— Work instructions —
Put every line of these rows into a numbered list, skipping blank lines and omitting the pictures.

— Data shown —
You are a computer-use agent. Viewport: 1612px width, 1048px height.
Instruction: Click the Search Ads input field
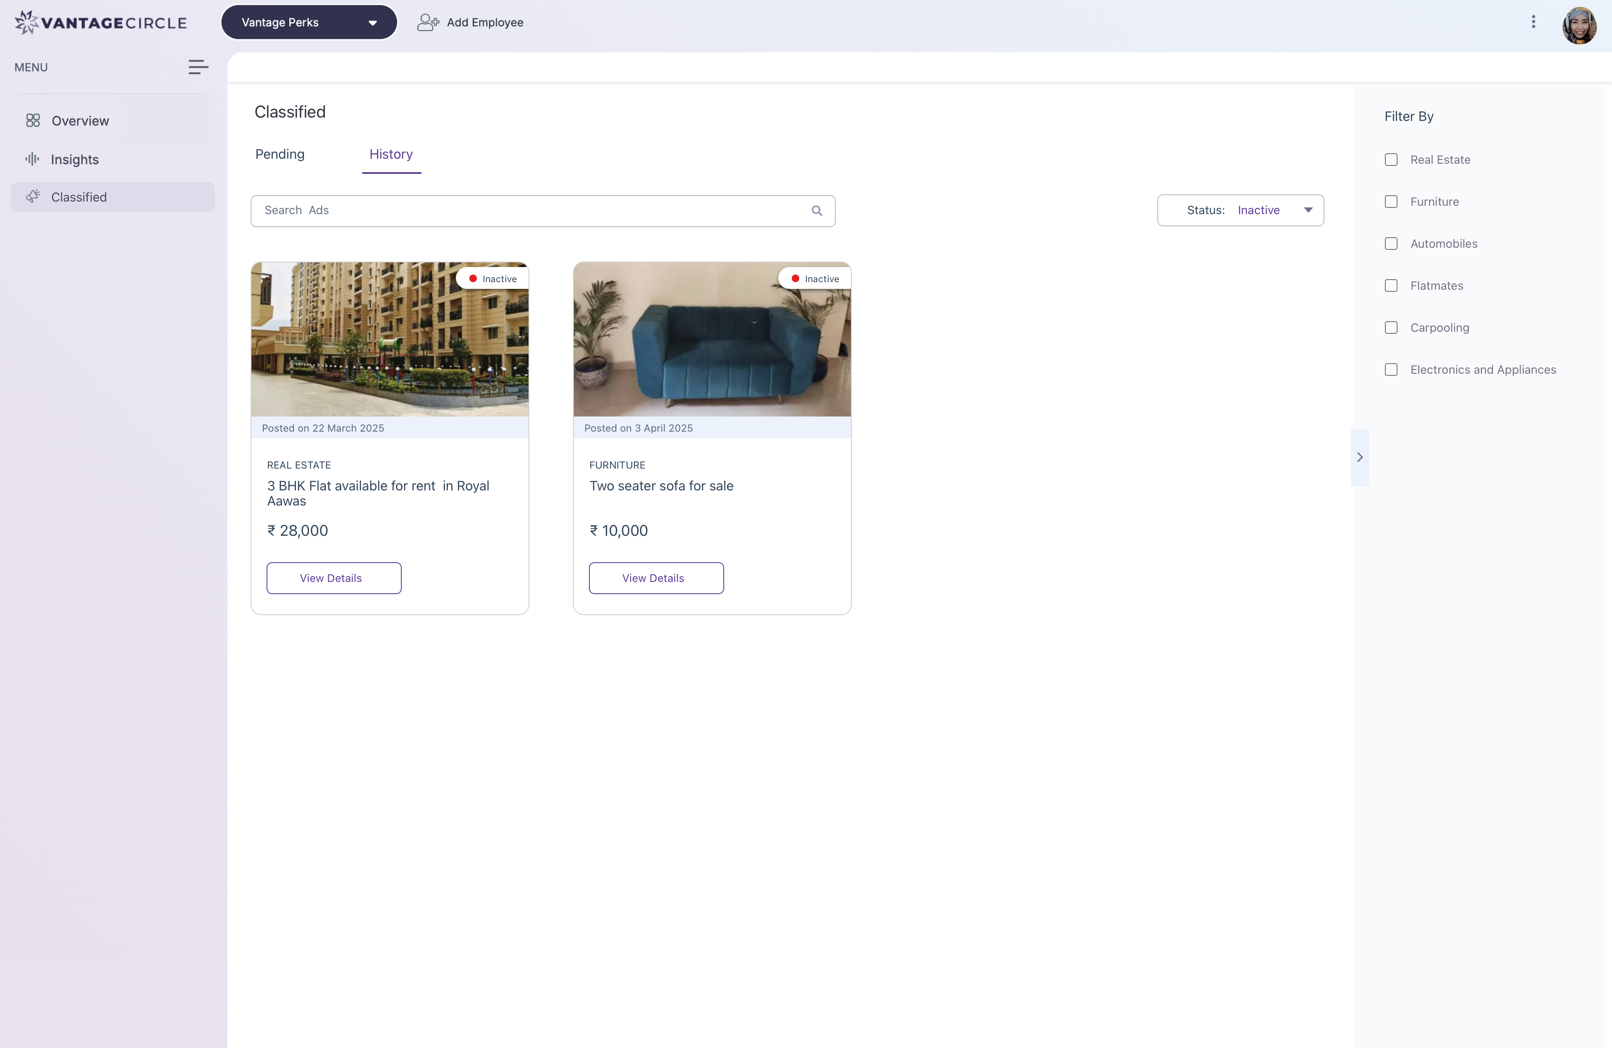pos(528,211)
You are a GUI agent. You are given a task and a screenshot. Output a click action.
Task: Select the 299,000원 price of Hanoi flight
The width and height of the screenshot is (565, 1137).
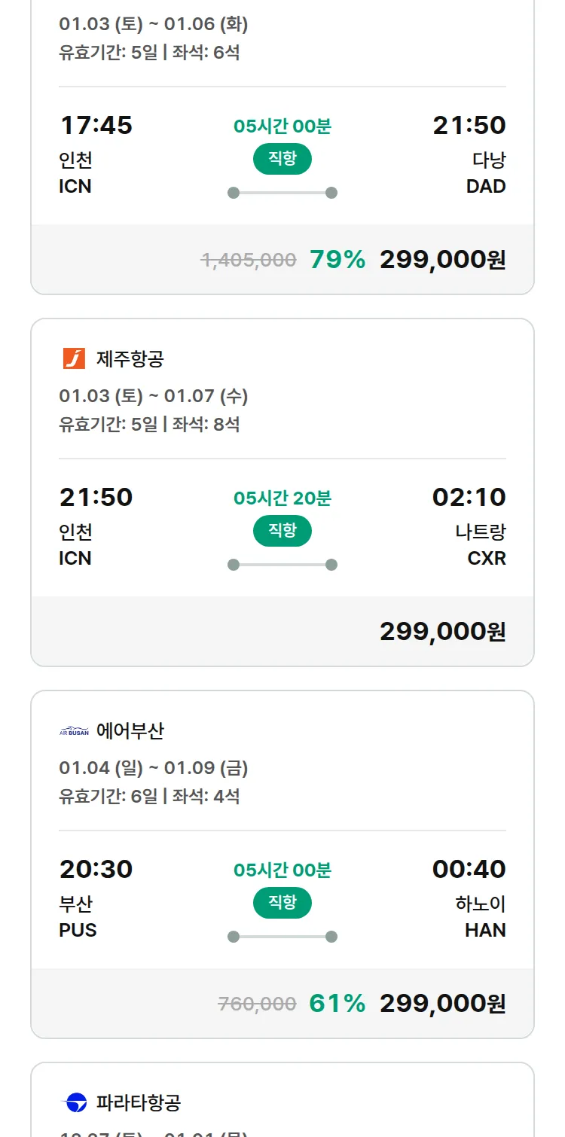tap(442, 1004)
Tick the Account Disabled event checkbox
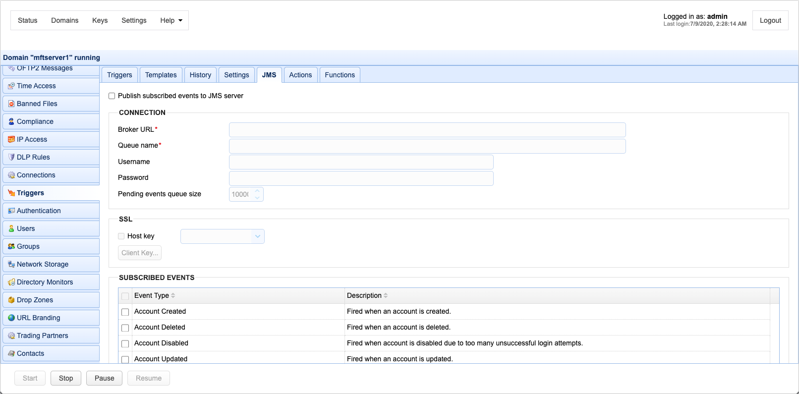 (x=125, y=344)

— Exercise answer —
1. You are a computer-use agent. Viewport: 1612px width, 1048px height.
2. Instruction: Click the Search Ads input field
3. pos(528,211)
4. You are a GUI agent. You are given a task and a screenshot. Output a click action.
5. Task: Select the 299,000원 price of Hanoi flight
6. The width and height of the screenshot is (565, 1137).
7. tap(442, 1004)
8. Tick the Account Disabled event checkbox
9.  (x=125, y=344)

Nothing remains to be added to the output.